Thursday, January 18, 2007

But It's Good for You

Liz is no doctor, obviously:

I'm always willing to give medical advice to people I don't know that well. I like to begin with "I had a friend with that..." and then I choose from these multiple choices:
  • and he had to have a nurse swab inside his penis with one of those long Q-Tips
  • but I'm sure you'll be fine
  • who also thought that wasn't a big deal... until it was too late
  • and he ended up having to get a fake nad installed
  • and she just slammed a book on it real hard
  • but after it wouldn't go away, we quit being friends
  • and you can diagnose and treat it yourself with information you find on the Internet
  • and her doctor told her to quit talking about it because if she didn't it would get worse
  • and she drank a gallon of cranberry juice a day and took a spoonful of olive oil every morning until it cleared up
  • and if you don't treat it in the first 48 hours, it starts to stink and the stink is permanent

For some reason, people believe me. But then I start laughing. Even after I laugh, which is the cue that you should not take my medical advice, people will still ask, "Are you serious?" Then I say, "Sure I am!" and laugh again and walk away. 3 out of 5 times people will come back to me and ask again. "Do you think that would work?"

My new plan is to construct a contract that looks very official that relieves me of any liability and have them sign it. I think that would be hilarious. "But Doc, this woman in my office told me it would work." To which the doctor replies, "Son, inserting a mechanical pencil into your anus just doesn't make sense." "But she had a waiver!"

On a similar note, I read today that a 28-year old woman in California died from drinking too much water in a radio station contest to win a Wii. She drank something like 2 gallons of H2O in a very short amount of time. That is sad, but that's also very "Darwin Award". I saw the article on the Internet. There was a poll attached to the article that asked "Whose fault is it?" Ummmm.... every one's and no one's? The cascading stupidity absolves all parties, I say.

Somewhere W. C. Fields is getting a chuckle from this very sad demise. It was he that so famously said, "I don't drink water. Fish fuck in it." I guess I'll have to take

  • and he drank two gallons of water, chased it with 6 packs of straight cherry Kool-Aid and it went away

off my list.


briliantdonkey said...


Sounds like great medical advice to me.
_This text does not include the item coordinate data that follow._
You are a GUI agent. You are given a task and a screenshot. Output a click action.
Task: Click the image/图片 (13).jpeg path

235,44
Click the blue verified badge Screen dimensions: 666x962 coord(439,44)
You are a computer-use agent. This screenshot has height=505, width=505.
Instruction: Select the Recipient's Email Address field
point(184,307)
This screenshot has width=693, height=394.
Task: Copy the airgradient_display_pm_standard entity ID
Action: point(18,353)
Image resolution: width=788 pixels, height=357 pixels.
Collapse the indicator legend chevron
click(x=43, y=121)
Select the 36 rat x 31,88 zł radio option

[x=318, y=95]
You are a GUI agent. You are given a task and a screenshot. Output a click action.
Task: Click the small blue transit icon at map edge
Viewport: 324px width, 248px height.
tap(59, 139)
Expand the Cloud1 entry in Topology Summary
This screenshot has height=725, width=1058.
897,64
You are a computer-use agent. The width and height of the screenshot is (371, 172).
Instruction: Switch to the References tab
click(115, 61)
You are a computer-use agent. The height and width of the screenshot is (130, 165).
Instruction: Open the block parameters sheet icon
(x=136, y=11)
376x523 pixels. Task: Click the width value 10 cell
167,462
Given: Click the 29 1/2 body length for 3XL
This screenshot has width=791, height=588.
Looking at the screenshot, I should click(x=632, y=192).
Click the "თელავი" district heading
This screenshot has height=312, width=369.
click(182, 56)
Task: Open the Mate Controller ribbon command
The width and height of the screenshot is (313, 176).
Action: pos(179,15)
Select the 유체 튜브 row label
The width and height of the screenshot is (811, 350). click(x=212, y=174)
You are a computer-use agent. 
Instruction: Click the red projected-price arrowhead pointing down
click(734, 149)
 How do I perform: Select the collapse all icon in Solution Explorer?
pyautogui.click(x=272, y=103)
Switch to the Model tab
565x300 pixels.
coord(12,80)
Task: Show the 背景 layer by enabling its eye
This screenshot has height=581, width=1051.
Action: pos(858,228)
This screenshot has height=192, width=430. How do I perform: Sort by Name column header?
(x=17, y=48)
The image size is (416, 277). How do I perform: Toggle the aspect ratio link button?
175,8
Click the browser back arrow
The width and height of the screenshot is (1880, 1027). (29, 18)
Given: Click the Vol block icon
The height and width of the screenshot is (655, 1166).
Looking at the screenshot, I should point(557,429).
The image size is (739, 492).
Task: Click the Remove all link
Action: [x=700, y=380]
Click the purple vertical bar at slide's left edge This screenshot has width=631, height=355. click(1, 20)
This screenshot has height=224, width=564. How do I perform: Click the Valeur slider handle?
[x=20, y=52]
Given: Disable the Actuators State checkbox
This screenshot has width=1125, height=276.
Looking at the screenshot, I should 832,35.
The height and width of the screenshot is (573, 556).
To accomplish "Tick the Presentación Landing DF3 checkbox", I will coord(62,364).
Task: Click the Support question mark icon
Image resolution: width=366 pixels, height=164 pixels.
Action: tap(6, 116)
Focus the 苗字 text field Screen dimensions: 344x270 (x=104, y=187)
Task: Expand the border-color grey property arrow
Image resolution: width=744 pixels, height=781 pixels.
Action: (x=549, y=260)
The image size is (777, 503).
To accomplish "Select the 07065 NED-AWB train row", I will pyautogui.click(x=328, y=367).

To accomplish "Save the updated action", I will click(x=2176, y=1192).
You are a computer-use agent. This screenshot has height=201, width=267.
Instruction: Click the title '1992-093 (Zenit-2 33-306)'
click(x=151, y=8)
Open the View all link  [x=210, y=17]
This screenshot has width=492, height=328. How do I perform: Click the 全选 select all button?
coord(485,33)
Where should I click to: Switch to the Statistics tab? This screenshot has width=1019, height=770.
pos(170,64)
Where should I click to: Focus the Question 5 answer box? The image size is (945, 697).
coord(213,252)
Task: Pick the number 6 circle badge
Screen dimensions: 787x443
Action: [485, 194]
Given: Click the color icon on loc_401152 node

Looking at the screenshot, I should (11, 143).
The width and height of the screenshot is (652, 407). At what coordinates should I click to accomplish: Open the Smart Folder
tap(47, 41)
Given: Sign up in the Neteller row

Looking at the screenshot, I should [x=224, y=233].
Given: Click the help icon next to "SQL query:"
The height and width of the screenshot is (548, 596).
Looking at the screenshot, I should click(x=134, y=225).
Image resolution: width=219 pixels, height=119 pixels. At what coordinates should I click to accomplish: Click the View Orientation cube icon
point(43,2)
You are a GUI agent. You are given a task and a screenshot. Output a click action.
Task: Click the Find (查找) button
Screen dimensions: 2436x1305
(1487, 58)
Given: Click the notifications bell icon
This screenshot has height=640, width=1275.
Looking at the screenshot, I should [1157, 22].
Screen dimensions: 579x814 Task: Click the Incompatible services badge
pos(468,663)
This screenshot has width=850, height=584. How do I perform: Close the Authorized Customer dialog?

Heard about the water drinking death too. Kind of Ironic they were doing so for a wii.


chad said...

is my having to go to wikipedia to find out what the heck a wii is a sign that i'm a bit behind the times?

Jester said...

Sadly this isn't the only water overdose in recent history. There was a college freshman who died during a hazing incident where he was forced to chug several gallons of water.

I've always said water will kill you. That's why I stick with bourbon.

mist1 said...

Didn't the woman who died for the wii work in the medical field? It seems like she should have known it wasn't a good idea.

Maybe I made that medical profession up. Sometimes, I do that. I mean well.

Killer said...

You should be in California, that is all the news friggin talks about.

They fired all the DJ's and Producers and the family is filing a law suit against the radio station. There is also talk that they might try to sue Nintendo and Justin Timberlake, since her 2nd place prize was two Timberlake tickets.

Churlita said...

I thought about suing someone for every stupid thing I've ever done, but I ran out of scapegoats. I wonder how much money you could get if you sued the whole world after all the legal fees?

othurme said...

Water. It's the new arsenic.

Woman with kids said...

Well how the hell am I going to finish my glass of water now? Thanks. Thanks a lot.

I like the medical advice though. Sounds better than surfing the Internet for an illness. At least your's are funny.